I'm learning Windowing & Triggering concepts in Apache with the intention to:

  • reads for unbounded sources (PubSub)
  • write the incoming message to localhost disk every 5 sec FIXED Window interval

ISSUE: no output getting written to localhost disk (the pipeline did create a beam-team- folder and wrote some files in there but no output.csv in intended destination getting written every 5 sec.)

  • running apache-beam==2.9.0, Python 2.7.10
  • Tried both: DirectRunner, as well as DataFlowRunner (with GCS Bucket as destination)

Here's the code (thanks a lot in advance for any advice):

p = beam.Pipeline(runner=None, options=options, argv=None)

"""
#1) Read incoming messages & apply Windowing
"""
lines = p | "read_sub" >> beam.io.gcp.pubsub.ReadFromPubSub(topic=None, subscription=SUBSCRIBER, with_attributes=True) \


"""
#2) Apply 5 sec Windowing
"""
          | 'window' >> beam.WindowInto(beam.window.FixedWindows(5))


"""
#3) apply Map() ops
"""
output = lines | "pardo" >> beam.Map(lambda x: x.data)


"""
#4) write out to localhost disk
"""

output | beam.io.WriteToText('output', file_name_suffix='.csv', header='time, colname1, colname2')

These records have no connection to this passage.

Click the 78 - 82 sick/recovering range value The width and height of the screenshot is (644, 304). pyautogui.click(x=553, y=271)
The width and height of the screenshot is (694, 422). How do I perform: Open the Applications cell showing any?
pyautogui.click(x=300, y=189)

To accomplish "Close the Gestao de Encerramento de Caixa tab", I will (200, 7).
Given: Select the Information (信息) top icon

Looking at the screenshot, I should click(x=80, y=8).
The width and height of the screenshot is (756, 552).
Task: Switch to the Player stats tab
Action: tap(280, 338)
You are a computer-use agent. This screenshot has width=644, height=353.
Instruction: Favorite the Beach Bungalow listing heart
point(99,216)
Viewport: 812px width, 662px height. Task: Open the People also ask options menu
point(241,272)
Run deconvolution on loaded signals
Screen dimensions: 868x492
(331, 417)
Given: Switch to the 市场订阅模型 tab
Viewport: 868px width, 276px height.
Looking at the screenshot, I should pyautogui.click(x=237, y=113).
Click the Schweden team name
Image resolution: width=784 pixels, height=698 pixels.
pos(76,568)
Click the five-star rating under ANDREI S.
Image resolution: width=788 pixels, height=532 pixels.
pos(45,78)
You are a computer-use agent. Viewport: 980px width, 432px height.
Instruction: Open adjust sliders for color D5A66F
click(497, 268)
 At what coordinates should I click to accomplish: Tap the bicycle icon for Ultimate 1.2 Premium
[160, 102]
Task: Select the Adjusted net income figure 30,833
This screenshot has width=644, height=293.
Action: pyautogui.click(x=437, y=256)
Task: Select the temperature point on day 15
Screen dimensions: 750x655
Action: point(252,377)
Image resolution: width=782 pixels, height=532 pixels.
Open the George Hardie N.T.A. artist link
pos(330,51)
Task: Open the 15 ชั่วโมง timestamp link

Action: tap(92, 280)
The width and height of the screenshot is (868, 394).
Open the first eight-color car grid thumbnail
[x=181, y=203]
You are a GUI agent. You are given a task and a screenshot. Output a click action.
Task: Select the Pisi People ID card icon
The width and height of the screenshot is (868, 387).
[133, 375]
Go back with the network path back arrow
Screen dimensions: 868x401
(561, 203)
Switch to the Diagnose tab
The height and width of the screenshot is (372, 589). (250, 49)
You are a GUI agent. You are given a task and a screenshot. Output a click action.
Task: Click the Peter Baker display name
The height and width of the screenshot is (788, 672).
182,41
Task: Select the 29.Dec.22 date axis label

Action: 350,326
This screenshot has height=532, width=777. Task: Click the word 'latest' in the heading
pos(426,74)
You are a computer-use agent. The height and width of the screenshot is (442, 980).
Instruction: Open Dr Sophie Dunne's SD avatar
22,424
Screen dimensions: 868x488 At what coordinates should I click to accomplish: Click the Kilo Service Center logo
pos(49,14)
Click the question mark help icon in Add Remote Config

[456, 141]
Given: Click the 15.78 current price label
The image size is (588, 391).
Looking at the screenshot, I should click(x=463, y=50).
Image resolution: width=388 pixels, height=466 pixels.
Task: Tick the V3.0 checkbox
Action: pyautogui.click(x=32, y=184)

p.run().wait_until_finish()

thanks a lot in advance for any advice!

Cheers!

1
When running with the direct runner, can you check the output in the console? Is there any relevant information there? Any errors?Anton
no, nothing. only the deprecation warning: /Applications/py_venvs/dataflow_py2/lib/python2.7/site-packages/apache_beam/runners/direct/direct_runner.py:365: BeamDeprecationWarning: options is deprecated since First stable release. References to <pipeline>.options will not be supportedVibhor Jain
Have you checked that there are no sharded files? something like output-0000-of-0010.csv ?Pablo
I checked already.. DIrectRunner only created a beam-temp-* directory where expected output files are dumped (temporarily?!).. but nothing gets output in expected output directory (python pipeline.py --runner DirectRunner --input input.csv --output output --streaming)Vibhor Jain
similar behaviour for Dataflow Runner as well, except for: it outputs sharded files but still in beam-temp-* directory.. nothing output in gs:// bucket location I passed as argument to beam.io.WriteToText()Vibhor Jain

1 Answers

3
votes

You are reading from unbounded source and trying to write to a bounded source. While Beam API for Java supports it using withWindowedWrites method, but its not supported in Python yet, which is a long awaited useful feature. So you need to either switch to java or write it to BigQuery.